We use 20 Golden Rules for all our moderations and workshops. In this blog post, we discuss rule no. 4: Make contact.

Participants want to feel like they matter. They want to be seen, heard and loved. However, too many meetings and events are like plays: you have the actors on the stage and everyone else watches passively. It’s like watching TV, as if there’s a glass wall between the stage and audience.
It’s a real shame because it’s long been proven that sitting and listening is the worst way to learn or develop oneself.

The first step to solving this problem is rather simple: make contact with the audience, moderator! Real contact!
So, don’t just talk at them; show them that you value their perspective. Or go a step further: actually talk with them. Participants love it when you ask them questions and when you make use of their knowledge to enrich the conversation.
A good moderator knows how to do this in a smart way, so that everyone feels involved, without putting anyone on the spot. There are lots of ways to do this: votes, body votes, buzzing, shout-outs, and basic moderations. These are all tools we have at our disposal.

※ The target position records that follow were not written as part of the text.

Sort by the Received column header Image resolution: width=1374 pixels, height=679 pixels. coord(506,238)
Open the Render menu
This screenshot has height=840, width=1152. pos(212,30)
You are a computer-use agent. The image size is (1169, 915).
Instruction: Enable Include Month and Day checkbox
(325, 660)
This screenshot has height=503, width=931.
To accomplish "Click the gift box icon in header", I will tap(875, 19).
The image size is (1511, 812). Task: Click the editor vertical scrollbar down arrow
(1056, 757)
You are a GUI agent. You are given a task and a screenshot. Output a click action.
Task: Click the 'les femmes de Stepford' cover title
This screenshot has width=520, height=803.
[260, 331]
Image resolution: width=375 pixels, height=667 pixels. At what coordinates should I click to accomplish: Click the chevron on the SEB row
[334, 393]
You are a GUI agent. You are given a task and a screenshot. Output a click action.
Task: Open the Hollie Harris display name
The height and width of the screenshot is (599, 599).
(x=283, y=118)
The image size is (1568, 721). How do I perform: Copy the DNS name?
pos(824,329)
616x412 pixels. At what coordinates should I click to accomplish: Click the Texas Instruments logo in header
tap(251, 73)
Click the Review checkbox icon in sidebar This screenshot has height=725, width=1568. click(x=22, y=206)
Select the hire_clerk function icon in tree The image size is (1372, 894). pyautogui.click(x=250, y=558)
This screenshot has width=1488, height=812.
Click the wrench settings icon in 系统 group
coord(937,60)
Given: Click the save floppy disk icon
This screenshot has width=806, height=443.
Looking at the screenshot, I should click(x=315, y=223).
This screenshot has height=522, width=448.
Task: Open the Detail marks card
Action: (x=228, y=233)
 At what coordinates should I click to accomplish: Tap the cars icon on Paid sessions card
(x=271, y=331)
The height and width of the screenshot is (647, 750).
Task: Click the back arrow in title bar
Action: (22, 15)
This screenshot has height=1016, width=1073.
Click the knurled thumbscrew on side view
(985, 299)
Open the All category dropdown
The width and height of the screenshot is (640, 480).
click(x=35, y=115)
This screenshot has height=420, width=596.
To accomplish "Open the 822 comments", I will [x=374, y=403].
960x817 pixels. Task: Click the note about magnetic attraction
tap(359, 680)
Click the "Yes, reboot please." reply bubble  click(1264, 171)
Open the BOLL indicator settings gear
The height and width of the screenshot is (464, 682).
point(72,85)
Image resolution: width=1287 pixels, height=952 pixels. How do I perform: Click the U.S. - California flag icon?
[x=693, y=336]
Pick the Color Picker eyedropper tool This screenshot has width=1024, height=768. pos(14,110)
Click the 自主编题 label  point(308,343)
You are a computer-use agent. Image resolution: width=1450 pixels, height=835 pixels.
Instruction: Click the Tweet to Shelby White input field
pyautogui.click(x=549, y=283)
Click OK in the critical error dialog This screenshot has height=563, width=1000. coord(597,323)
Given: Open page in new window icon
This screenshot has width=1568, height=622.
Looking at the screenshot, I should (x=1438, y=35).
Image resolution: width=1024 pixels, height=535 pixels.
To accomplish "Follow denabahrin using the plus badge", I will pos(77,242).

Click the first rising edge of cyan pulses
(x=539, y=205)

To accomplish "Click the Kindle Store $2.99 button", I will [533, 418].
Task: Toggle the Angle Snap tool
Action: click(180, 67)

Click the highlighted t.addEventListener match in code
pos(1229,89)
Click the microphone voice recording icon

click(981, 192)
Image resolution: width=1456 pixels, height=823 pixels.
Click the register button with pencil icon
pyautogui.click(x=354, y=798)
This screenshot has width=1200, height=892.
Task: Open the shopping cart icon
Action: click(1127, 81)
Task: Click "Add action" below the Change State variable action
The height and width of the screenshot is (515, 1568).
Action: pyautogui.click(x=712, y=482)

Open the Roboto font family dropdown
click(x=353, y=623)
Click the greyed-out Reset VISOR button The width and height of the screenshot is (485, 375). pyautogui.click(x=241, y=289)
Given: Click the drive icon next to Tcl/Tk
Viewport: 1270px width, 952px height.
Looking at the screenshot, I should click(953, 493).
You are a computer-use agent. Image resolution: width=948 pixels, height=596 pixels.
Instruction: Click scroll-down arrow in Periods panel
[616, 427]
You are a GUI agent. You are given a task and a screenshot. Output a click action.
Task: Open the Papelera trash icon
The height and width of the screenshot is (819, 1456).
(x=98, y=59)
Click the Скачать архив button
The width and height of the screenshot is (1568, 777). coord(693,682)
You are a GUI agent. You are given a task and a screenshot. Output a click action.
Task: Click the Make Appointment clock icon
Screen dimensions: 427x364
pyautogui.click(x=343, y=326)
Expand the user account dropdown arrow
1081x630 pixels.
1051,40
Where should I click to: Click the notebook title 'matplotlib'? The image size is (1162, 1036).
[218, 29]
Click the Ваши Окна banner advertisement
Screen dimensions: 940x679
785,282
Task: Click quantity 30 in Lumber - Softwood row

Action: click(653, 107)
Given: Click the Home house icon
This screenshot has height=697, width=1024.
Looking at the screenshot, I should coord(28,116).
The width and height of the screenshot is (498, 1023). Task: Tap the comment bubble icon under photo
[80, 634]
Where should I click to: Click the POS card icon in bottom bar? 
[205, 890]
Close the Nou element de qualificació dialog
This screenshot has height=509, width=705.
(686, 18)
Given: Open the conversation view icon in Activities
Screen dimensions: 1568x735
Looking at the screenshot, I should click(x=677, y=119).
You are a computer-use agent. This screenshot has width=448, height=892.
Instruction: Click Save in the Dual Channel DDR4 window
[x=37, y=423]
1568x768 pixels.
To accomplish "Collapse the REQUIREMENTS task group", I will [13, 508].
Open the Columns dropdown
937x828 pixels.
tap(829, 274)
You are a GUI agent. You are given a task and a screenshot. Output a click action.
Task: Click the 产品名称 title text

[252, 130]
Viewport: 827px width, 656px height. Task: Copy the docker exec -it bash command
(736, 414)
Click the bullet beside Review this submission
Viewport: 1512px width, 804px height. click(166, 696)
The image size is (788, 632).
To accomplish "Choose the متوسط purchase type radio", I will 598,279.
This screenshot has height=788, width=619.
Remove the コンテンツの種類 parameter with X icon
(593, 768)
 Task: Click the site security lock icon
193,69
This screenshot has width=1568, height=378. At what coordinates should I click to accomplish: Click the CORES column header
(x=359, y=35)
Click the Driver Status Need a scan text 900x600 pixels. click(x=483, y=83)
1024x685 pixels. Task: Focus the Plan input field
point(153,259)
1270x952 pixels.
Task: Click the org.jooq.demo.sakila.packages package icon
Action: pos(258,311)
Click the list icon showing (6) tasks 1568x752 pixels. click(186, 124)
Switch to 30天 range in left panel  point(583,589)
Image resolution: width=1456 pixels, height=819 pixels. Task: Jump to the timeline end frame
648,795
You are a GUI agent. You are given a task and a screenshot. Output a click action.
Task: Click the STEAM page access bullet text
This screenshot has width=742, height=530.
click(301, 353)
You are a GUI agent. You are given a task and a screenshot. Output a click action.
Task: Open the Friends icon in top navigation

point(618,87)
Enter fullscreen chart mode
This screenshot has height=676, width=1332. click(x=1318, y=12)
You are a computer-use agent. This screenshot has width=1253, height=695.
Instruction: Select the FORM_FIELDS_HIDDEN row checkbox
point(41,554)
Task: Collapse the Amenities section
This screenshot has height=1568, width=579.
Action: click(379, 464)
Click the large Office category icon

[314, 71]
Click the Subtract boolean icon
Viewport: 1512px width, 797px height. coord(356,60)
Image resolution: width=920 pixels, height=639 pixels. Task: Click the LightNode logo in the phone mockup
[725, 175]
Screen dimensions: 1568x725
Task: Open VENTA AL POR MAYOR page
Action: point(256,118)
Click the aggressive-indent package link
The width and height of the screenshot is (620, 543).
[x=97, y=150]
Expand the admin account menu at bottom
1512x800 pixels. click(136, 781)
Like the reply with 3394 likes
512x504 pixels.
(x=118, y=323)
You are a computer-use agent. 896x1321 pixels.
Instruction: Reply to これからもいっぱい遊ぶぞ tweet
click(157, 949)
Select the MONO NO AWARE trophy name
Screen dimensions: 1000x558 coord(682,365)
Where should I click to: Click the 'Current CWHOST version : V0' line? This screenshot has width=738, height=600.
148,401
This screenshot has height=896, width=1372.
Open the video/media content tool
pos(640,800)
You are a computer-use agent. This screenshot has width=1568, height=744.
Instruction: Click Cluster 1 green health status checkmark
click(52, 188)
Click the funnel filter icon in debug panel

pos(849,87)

Finally, a word about our voting systems and other interaction tools: strictly speaking, using them doesn’t count as interaction; it’s simply transmitting information from the audience to the stage. Only when you make use of the results and start a dialogue does it become interaction.
The danger of these systems is that you will make the participants feel more invisible. By having them communicate in this way, they become a statistic rather than a person. So, always try to use these tools in tandem with human contact.